Consumo em restaurantes aumenta 32,75% em São Paulo; delivery se mantém estável.

Consumo em Restaurantes Cresce 32,75% em São Paulo e Delivery se Estabiliza: Impactos na Mobilidade e nos Motoristas
O consumo presencial em restaurantes em São Paulo recuperou força e registrou um crescimento de 32,75% em 2025, superando o aumento do delivery, que ficou em 27,94%. Essa mudança nos hábitos alimentares, observada em um estudo recente, reflete não apenas uma adaptação à nova realidade pós-pandemia, mas também traz implicações significativas para a mobilidade urbana e para os motoristas que atuam nesse setor.
A estabilização do delivery, que alcançou 7,73% em 2025, indica que, embora cada vez mais pessoas estejam optando por comer fora, o serviço de entrega de alimentos ainda se mantém como uma opção viável e consolidada. O crescimento do número de estabelecimentos que oferecem delivery, de menos de 1% em 2019 para 18% hoje, também sugere uma adaptação interessante. Esse cenário pode potencialmente aliviar o tráfego em áreas comerciais, pois consumidores que antes se deslocavam exclusivamente para serviços de entrega agora têm a opção de desfrutar de refeições locais.
Entretanto, esse equilíbrio entre consumo no local e por delivery exige que motoristas de aplicativos avaliem cuidadosamente sua logística e operações. Com um aumento no número de refeições sendo consumidas presencialmente, há uma pressão para que eles se adaptem, possivelmente direcionando suas atividades conforme a demanda regional muda. A flexibilidade na mobilidade torna-se crucial, pois motoristas que atuam em regiões com mais restaurantes ou em horários de pico podem ver uma melhora significativa em seus ganhos.

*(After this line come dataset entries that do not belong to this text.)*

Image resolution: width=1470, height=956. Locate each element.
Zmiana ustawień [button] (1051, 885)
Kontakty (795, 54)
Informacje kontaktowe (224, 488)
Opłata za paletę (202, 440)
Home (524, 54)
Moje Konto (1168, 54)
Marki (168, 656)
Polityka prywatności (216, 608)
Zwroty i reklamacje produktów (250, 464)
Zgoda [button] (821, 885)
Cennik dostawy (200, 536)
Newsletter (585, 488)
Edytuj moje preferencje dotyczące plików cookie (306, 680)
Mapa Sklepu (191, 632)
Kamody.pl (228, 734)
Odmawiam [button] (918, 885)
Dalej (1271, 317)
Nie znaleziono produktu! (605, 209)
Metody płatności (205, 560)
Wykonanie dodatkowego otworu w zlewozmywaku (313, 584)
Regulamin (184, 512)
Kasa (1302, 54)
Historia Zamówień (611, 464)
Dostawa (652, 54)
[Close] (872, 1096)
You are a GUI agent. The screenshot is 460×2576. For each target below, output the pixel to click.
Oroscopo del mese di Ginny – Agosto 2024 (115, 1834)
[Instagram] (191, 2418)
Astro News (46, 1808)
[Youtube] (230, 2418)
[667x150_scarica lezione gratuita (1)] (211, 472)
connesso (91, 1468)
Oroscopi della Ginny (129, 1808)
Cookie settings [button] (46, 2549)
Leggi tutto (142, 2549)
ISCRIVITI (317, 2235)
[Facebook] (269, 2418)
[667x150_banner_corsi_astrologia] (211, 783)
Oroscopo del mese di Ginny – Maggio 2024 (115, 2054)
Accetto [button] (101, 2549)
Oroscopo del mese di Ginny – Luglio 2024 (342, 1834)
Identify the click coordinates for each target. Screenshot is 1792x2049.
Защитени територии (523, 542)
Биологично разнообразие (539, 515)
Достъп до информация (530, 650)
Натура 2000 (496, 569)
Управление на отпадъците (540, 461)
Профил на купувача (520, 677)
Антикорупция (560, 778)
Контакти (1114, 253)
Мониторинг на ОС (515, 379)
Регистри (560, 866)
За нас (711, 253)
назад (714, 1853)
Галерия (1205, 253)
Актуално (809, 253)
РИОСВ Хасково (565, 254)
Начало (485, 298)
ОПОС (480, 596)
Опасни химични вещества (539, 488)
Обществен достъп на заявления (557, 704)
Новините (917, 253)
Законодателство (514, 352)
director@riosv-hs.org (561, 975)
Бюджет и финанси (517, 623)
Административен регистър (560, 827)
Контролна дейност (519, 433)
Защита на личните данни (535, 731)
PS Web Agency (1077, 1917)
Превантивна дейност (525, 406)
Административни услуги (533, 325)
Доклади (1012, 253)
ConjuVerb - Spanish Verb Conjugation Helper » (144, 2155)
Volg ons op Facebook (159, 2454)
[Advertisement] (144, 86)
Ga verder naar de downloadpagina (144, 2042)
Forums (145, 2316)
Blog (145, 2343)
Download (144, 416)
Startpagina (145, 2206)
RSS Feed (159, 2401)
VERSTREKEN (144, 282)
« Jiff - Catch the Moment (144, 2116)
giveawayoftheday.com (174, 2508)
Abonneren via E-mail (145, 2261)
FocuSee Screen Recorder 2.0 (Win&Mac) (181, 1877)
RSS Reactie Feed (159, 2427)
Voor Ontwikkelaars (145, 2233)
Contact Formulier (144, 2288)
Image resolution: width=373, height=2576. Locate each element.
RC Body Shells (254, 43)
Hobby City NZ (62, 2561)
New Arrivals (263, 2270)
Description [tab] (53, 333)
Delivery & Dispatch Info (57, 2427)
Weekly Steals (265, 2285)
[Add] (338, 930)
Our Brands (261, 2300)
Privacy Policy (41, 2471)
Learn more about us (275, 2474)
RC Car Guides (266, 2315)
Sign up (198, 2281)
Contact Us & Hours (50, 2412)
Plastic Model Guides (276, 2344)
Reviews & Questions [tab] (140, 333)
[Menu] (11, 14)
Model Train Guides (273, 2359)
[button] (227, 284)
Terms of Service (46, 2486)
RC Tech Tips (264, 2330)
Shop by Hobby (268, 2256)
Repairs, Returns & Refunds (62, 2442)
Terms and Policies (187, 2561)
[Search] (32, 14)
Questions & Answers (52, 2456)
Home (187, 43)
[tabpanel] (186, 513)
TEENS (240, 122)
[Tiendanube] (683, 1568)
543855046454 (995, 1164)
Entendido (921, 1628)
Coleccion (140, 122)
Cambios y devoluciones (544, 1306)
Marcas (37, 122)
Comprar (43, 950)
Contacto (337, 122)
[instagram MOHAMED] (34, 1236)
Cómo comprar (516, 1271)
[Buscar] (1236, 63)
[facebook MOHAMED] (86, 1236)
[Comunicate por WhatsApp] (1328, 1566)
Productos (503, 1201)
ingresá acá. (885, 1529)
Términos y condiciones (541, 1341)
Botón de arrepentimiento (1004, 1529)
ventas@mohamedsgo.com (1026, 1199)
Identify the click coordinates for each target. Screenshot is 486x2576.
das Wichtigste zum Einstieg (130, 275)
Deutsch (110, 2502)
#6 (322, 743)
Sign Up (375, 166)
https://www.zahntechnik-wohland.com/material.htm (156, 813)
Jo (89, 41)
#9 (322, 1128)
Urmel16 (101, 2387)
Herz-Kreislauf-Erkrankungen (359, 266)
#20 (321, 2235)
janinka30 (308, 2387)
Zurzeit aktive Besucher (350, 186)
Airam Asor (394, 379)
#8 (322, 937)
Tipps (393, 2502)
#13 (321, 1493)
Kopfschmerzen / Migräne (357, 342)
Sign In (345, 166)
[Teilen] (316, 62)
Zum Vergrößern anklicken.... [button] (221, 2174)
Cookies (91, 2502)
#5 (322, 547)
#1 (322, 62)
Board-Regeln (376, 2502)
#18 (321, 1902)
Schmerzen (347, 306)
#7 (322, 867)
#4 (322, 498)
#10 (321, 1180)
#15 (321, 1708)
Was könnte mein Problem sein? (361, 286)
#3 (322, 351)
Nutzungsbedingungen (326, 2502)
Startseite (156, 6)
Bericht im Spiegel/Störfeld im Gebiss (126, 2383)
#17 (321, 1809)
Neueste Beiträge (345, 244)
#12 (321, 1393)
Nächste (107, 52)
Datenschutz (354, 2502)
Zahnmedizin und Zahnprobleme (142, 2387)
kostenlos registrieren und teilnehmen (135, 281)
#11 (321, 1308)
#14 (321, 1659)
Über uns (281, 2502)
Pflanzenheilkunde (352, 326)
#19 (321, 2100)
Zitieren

O levantamento também destaca a importância do vale-refeição como um motor para o consumo fora de casa. Beneficiários desse benefício tendem a almoçar fora com mais frequência. Isso não apenas auxilia os trabalhadores a optarem por opções alimentares mais saudáveis e variadas, como também reforça o movimento dentro da economia local, facilitando o fluxo de dinheiro pelos restaurantes e serviços da região. Para motoristas, isso significa uma maior demanda em horários estratégicos, o que pode resultar em mais viagens e, consequentemente, mais receita.
As mudanças nos padrões de alimentação, especialmente em um contexto de trabalho híbrido, mostram que os consumidores estão cada vez mais flexíveis em suas escolhas. A alternância entre refeições em restaurantes, serviços de delivery e o preparo em casa cria um ambiente dinâmico que impacta diretamente a forma como motoristas e estabelecimentos se comunicam e operam. Esse padrão alimentar mais flexível exige que os motoristas se mantenham informados sobre as tendências e preferências locais, otimizando suas rotas e horários para maximizar sua eficiência.
Por fim, a combinação de experiências digitais e presenciais, conforme observado no relato de Antonio Alberto Aguiar, diretor da Pluxee, aponta para um futuro promissor onde a mobilidade e o setor de alimentação se entrelaçam. Motoristas e restaurantes devem aproveitar esses insights para adaptar suas operações, atendendo às necessidades dos consumidores em uma cidade em constante evolução.
Esse panorama nos convida a refletir sobre a importância de cada ator nessa cadeia, desde os restaurantes até os motoristas, e como suas interações contribuem para uma mobilidade mais eficiente em São Paulo.